> _Supplied passage_:
= = = =
In my current blog, I shall discuss the concept of the doctrine of ‘Ultra Vires’ and its applicability in the Company Law with reference to India. I shall try to discuss this doctrine and its myths which are unknown to many. This blog shall help the readers to understand the concept of the doctrine and its applicability and extent with reference to Company Law in India. My blog shall cover the following topics enumerated below: -
Before understanding the relation between the doctrine and Company Law, one should understand what this doctrine is. What is the meaning of ‘Ultra Vires’. Going by the very terms, the meaning of the term ‘Ultra’ is beyond and ‘Vires’ is power.
When we talk about Company Law, we can say that any act done by the company which does not fall under the object clause of the Company is an act done ultra vires. The said act is ‘Void’ and the same cannot be ratified at any cost. Not even if all the Board of Directors consent to such ratification.
Under this heading we shall study about the origin of this concept/doctrine and how did this concept/doctrine come into the legal framework.
= = = =
> _Task details_:
From the blog post on the ultra vires doctrine, copy out word for word the part that begins with the words containing "When we talk" and ends with "the legal framework.".

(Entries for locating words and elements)
= = = =
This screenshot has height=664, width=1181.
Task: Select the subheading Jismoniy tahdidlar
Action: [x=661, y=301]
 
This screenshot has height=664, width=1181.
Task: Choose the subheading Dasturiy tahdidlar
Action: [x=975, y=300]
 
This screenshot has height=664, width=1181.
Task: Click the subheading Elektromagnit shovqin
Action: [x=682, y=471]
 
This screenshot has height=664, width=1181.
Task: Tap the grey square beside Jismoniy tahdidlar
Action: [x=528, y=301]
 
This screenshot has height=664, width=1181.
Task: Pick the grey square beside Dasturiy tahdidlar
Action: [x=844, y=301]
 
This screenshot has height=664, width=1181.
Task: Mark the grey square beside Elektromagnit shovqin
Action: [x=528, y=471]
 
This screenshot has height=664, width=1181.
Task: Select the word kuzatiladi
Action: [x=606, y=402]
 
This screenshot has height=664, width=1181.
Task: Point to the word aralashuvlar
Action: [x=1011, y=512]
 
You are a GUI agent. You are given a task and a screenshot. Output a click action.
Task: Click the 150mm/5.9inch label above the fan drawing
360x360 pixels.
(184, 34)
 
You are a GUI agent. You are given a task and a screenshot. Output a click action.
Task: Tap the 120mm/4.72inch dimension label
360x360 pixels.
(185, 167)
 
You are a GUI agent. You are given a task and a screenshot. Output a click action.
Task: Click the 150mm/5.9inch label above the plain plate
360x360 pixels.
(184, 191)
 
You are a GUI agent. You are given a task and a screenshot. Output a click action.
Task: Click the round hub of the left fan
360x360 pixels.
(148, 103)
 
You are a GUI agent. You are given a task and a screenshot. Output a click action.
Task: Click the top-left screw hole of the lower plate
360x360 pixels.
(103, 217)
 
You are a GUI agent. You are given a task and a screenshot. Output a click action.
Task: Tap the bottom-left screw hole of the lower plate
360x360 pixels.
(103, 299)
= = = =
> _Reply_:
When we talk about Company Law, we can say that any act done by the company which does not fall under the object clause of the Company is an act done ultra vires. The said act is ‘Void’ and the same cannot be ratified at any cost. Not even if all the Board of Directors consent to such ratification.
Under this heading we shall study about the origin of this concept/doctrine and how did this concept/doctrine come into the legal framework.